(Collected data entries)
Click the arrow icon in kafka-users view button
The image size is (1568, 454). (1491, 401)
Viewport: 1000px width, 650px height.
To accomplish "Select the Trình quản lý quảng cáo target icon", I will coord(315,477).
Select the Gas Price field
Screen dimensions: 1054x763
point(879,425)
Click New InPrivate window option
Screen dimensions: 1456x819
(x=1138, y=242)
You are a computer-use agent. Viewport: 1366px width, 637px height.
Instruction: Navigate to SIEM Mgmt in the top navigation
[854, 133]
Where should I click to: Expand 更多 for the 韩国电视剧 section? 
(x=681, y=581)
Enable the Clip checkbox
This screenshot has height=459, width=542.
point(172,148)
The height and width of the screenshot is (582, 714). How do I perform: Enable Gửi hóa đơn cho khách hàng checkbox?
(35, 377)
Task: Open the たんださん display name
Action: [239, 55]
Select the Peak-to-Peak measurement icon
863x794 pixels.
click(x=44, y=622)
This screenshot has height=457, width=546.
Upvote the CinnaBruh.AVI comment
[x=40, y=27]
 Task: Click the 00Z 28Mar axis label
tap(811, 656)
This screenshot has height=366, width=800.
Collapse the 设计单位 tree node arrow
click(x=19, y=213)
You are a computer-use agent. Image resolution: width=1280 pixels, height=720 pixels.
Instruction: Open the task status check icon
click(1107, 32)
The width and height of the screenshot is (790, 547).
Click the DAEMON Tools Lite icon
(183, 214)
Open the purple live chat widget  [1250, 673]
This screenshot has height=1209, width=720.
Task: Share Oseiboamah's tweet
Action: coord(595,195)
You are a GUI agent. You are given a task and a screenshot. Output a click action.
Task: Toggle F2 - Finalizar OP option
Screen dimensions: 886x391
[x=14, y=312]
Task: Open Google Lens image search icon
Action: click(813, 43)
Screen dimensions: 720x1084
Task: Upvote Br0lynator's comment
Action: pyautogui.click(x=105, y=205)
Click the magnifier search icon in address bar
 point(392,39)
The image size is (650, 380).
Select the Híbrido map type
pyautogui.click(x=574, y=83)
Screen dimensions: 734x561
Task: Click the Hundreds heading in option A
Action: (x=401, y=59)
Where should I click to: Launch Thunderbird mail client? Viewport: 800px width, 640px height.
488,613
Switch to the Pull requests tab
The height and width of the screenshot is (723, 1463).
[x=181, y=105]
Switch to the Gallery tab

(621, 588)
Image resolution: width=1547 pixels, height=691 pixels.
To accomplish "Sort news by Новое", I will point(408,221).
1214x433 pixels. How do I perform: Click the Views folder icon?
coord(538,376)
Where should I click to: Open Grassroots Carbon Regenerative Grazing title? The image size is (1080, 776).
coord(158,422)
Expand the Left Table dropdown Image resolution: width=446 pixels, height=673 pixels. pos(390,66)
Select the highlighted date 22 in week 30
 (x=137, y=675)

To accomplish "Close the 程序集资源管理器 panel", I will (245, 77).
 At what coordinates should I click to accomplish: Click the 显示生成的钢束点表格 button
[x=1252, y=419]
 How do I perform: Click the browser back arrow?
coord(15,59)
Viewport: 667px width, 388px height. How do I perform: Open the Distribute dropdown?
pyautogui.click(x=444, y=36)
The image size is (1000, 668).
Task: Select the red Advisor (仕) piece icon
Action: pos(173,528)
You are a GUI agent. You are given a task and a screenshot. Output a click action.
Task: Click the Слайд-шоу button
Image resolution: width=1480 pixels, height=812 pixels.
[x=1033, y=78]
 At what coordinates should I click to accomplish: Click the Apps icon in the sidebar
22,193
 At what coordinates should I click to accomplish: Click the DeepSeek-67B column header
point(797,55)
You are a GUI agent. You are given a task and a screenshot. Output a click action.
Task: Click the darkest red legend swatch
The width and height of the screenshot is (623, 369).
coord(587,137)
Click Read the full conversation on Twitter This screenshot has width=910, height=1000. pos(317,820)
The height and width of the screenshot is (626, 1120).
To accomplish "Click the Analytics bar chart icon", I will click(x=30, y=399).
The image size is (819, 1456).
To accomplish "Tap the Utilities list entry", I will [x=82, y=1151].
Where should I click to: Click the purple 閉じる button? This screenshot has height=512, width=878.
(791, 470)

■ Work order
Scan the records above, then copy out each line that mentions "computer".

■ Answer space
You are a computer-use agent. Viewport: 1366px width, 637px height.
You are a computer-use agent. Image resolution: width=1280 pixels, height=720 pixels.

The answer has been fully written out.